Required actions:
A. Copy everything in the travel post below, from "To get to the" down to "for on mold.".
B. Answer these from the travel post below:
(i) How many steps must be climbed to reach the Dambulla temple caves?
(ii) What drink did Air India serve on the first day?
(iii) How many caves or temples were there at Dambulla?
C. List every place name mentioned in the travel post below.

━━━ Source passage ━━━

The Subcontinental Shift SL #9

We have left Colombo and I could say “finally” but that would be unfair. Nice place but you couldn’t get a beer (or anything else of significance) from a bar or restaurant for the two days we were there thanks to Buddha. The first day we were fortified by Air India’s perfectly acceptable French fizz. The CB and I took it as a challenge to see how much we could guzzle between Delhi and Colombo. A respectable amount by Absolutely Fabulous standards I think. Religious festivals unfortunately also apply to those who have no formal interest in them so we were collateral damage. But room service was the loophole we were looking for so the CB and I pulled a couple of chairs up to our hotel room’s window and pretended we were in the bar.

To get to the Dambulla temple caves you have to climb 393 steps, all of them up until you get to the top where they turn round and go down. When we got to the turnaround point I was sweating like Mr Creosote on death row. There were five caves/temples and each one had a huge (as in length not bulk) Buddha lying down. Apparently he was dead in one of them. You could tell by the way his feet were oriented apparently. I don’t think I was the sole person who couldn’t nail it. There were also numerous identical statues of Buddha all through the caves. They must have only had the ingredients for on mold.

━━━ Data block ━━━

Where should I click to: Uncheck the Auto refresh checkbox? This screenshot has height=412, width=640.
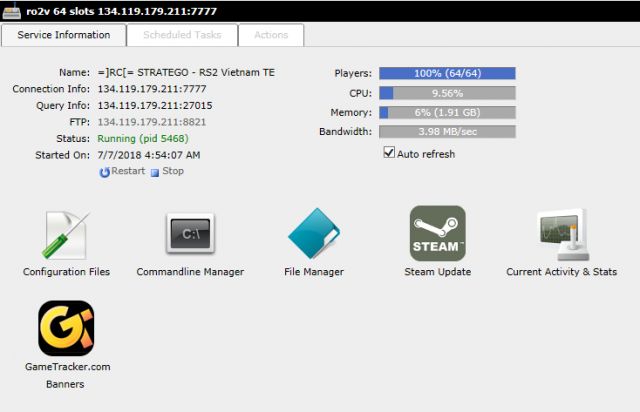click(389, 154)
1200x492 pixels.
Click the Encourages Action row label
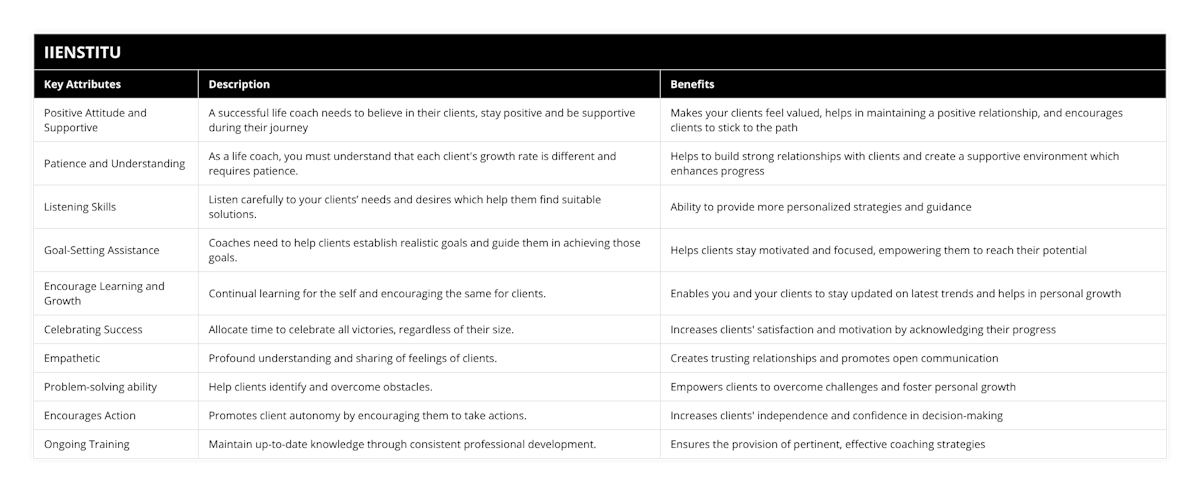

━━━

Solutions by task:
A.
To get to the Dambulla temple caves you have to climb 393 steps, all of them up until you get to the top where they turn round and go down. When we got to the turnaround point I was sweating like Mr Creosote on death row. There were five caves/temples and each one had a huge (as in length not bulk) Buddha lying down. Apparently he was dead in one of them. You could tell by the way his feet were oriented apparently. I don’t think I was the sole person who couldn’t nail it. There were also numerous identical statues of Buddha all through the caves. They must have only had the ingredients for on mold.

B.
(i) 393
(ii) French fizz
(iii) Five

C.
Colombo
Delhi
Dambulla